**PROBLEM TO WORK ON**
Rewrite the paragraph that begins "Automakers fell after many announced drops" in the Asian markets report below as a short bulleted list, keeping its main facts.

**SOURCE**
- - - - - - -

Asian markets mixed; Chinese shares hit fresh record while Nikkei, Hang Seng dip

Asian markets were mixed Tuesday, with Chinese stock prices hitting a seventh straight record close but Japanese shares slipped amid unease about foreign markets and a stronger yen.
Tokyo's Nikkei 225 index fell 13.90 points, or 0.1 percent, to 16,287.49.
Automakers fell after many announced drops in July domestic output because of temporary production stoppages last month due to earthquake damage at a key auto parts supplier. A stronger yen may also have hurt auto companies that rely on exports. A stronger yen makes their cars less competitive overseas and reduces their foreign exchange earnings.
Nissan Motor Co. dropped 1.69 percent to 1,107 yen (US$9.54), while Toyota Motor Corp. ended 0.60 percent lower at 6,660 yen (US$57.41).
Traders said the trend of little change in low volume will likely continue this week. Trading volume on the Tokyo Stock Exchange's first section was just 1.33 billion shares, its lowest since Jan. 4.
In Hong Kong, shares slipped as heavy profit-taking offset strong gains in China Life Insurance, which posted better-than-expected first half results. The blue chip Hang Seng Index fell 214.0 points, or 0.9 percent, to 23,363.76.
Analysts expect the benchmark index to remain volatile in the near term as global credit concerns linger. But interest in Hong Kong stocks will likely remain strong on expectations of fund inflows from mainland Chinese investors, they said.
"In this volatile market, the index can easily rise past 24,000 points, but whether further gains can be sustained will depend on resolving issues with the global credit market," said Y.K. Chan, a fund manager at Phillip Asset Management.
In Shanghai, the benchmark Shanghai Composite Index gained 0.9 percent to 5,194.69 in volatile trading as gains in medal companies and coal miners outweighed losses for big banks.
Chalco, China's biggest alumina and aluminum producer, surged by the 10 percent daily limit, to 55.68 yuan.
Zhang Yuheng, an analyst at CSC International Holdings, attributed the surge to speculation that Chalco's parent company will inject copper assets as well as alumina and aluminum assets into the listed firm to diversify its operations in the future.
Elsewhere:
JAKARTA: Indonesia's JSX Index ended down 0.7 percent at 2,159.609 in moderate volume following four previous days of gains totaling almost 9 percent.
KUALA LUMPUR: Malaysia shares finished almost flat in moderate volume, edging up 0.1 percent to close at 1,278.95 as local funds lend buying support in last hour of trade.

- - - - - - -

**RAW DATA**

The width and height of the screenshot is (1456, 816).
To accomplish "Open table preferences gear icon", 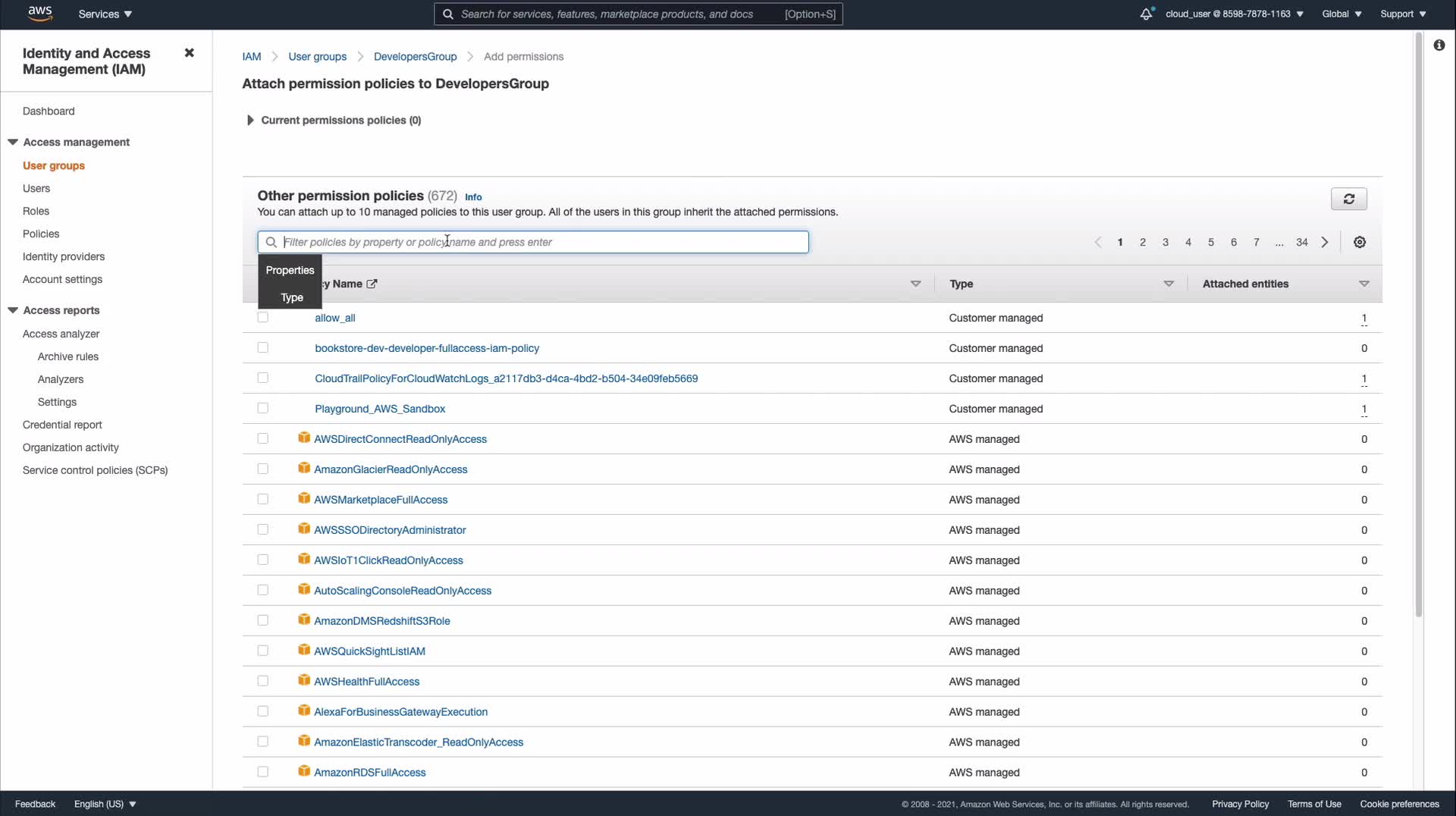I will point(1360,243).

- - - - - - -

**WRITTEN SOLUTION**
- Automakers' shares fell after many reported lower domestic output for July.
- The drop in output came from temporary production stoppages last month, caused by earthquake damage at a key auto parts supplier.
- A stronger yen may also have hurt export-dependent auto companies.
- A stronger yen makes their cars less competitive overseas and cuts their foreign exchange earnings.